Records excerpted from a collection
○ ○ ○ ○ ○

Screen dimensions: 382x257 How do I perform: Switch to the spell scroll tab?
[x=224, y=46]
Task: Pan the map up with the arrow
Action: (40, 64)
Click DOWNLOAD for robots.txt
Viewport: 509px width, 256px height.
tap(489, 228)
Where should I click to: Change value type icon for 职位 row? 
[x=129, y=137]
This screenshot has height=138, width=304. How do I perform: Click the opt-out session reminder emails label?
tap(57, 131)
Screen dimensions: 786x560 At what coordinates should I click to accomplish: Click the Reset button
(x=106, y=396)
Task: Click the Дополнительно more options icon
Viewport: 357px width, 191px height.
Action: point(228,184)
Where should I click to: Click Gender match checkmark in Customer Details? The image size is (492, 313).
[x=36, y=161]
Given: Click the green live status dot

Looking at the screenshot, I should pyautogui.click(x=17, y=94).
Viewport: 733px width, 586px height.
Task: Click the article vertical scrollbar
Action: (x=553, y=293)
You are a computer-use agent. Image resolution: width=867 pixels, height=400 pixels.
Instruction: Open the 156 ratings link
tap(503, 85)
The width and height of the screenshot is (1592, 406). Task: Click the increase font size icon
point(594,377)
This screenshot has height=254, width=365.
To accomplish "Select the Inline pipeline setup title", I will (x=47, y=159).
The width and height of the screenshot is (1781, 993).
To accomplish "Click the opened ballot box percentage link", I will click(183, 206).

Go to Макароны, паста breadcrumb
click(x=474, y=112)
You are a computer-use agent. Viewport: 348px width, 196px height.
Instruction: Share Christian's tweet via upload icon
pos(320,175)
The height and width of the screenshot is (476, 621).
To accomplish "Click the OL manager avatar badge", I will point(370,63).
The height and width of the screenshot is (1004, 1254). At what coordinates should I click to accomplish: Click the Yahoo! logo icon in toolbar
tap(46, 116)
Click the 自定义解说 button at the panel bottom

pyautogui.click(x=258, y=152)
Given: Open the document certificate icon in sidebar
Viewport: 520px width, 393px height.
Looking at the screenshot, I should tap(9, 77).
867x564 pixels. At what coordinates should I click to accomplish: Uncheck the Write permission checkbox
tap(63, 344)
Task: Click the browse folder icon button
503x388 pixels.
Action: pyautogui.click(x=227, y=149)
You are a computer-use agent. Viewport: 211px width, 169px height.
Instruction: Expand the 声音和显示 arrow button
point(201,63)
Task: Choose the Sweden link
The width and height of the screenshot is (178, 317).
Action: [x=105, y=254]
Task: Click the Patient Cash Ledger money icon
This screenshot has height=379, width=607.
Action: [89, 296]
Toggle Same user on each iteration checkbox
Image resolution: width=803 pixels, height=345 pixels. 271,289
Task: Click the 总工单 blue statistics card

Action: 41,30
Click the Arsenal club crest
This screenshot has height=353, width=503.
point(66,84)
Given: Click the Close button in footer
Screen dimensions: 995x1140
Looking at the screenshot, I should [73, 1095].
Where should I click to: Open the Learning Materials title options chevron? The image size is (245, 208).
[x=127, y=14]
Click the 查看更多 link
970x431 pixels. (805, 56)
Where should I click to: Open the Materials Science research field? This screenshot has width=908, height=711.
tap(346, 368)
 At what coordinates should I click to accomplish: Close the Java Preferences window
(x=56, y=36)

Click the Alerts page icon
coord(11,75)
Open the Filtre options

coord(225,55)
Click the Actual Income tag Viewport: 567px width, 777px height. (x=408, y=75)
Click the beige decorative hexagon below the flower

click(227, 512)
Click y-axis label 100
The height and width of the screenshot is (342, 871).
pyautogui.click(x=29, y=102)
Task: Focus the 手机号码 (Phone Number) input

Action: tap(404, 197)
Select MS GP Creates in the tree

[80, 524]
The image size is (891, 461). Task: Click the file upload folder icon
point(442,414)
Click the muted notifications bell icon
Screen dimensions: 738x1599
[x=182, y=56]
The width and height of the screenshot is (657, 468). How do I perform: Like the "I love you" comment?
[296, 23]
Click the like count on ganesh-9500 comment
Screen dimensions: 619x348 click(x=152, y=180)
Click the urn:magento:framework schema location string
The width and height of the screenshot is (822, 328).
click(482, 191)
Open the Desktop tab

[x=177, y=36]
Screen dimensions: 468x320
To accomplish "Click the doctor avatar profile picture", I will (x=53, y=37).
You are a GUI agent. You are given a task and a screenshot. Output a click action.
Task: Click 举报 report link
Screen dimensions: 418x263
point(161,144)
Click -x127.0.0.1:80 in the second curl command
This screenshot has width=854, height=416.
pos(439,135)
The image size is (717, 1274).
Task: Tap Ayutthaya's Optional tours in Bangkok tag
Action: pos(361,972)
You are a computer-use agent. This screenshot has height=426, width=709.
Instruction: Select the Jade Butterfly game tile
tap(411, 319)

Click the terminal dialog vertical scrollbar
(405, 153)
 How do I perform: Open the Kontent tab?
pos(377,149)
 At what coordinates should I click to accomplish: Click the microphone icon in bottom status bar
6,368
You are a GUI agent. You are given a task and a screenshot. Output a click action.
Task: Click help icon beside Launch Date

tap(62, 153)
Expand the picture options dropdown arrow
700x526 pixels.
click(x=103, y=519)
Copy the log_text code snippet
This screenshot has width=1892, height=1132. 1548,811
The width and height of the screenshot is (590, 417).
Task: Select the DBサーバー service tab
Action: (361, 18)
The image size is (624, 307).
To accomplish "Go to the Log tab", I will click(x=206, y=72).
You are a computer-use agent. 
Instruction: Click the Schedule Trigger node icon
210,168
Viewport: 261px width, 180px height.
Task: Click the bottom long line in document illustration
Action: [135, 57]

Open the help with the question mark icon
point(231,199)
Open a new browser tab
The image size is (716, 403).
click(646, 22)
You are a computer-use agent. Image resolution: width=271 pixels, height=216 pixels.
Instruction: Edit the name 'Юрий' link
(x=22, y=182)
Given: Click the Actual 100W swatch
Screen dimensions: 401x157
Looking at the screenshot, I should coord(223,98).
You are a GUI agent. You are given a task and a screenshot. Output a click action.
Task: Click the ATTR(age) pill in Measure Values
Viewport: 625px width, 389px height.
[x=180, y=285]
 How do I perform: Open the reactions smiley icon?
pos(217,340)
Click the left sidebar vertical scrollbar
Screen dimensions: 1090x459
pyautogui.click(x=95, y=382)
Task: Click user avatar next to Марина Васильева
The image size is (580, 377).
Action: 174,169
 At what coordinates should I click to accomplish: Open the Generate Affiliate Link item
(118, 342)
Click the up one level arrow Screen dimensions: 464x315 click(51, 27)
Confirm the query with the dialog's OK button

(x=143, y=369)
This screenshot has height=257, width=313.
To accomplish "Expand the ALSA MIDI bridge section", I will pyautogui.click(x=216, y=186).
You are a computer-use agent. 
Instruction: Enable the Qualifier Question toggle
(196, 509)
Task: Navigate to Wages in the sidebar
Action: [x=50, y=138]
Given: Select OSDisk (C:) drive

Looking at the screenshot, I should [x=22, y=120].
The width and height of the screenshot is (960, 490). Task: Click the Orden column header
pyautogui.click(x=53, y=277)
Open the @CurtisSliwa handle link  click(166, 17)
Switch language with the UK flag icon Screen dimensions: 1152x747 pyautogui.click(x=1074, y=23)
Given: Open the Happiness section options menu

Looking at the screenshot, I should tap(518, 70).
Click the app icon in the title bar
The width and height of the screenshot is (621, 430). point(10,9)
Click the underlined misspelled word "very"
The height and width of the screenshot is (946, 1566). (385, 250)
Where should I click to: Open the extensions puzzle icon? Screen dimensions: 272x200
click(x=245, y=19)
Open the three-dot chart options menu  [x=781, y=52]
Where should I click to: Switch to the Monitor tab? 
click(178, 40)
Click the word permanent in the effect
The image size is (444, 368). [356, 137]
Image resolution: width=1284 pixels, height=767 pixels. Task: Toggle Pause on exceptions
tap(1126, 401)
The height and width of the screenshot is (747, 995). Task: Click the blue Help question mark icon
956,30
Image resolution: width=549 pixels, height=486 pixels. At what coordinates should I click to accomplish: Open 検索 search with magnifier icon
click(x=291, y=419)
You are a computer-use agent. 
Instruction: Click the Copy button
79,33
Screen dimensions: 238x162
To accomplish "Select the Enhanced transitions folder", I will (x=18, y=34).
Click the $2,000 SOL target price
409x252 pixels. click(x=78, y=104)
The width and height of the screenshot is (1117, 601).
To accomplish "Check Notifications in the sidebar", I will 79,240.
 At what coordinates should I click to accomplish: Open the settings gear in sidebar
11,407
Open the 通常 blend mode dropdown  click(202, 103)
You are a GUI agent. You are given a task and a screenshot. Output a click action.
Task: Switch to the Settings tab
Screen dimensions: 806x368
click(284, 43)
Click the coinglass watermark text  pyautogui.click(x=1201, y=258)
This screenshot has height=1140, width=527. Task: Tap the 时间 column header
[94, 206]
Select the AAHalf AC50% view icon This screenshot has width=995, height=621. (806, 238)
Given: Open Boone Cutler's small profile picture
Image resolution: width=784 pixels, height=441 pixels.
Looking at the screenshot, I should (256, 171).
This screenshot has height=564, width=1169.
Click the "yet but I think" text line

○ ○ ○ ○ ○

Among the lines above, repeat exactly those from the line with "Click the urn:magento:framework" to the line with "You are a computer-use agent. This", counting both ends.

Click the urn:magento:framework schema location string
The width and height of the screenshot is (822, 328).
click(482, 191)
Open the Desktop tab

[x=177, y=36]
Screen dimensions: 468x320
To accomplish "Click the doctor avatar profile picture", I will (x=53, y=37).
You are a GUI agent. You are given a task and a screenshot. Output a click action.
Task: Click 举报 report link
Screen dimensions: 418x263
point(161,144)
Click -x127.0.0.1:80 in the second curl command
This screenshot has width=854, height=416.
pos(439,135)
The image size is (717, 1274).
Task: Tap Ayutthaya's Optional tours in Bangkok tag
Action: pos(361,972)
You are a computer-use agent. This screenshot has height=426, width=709.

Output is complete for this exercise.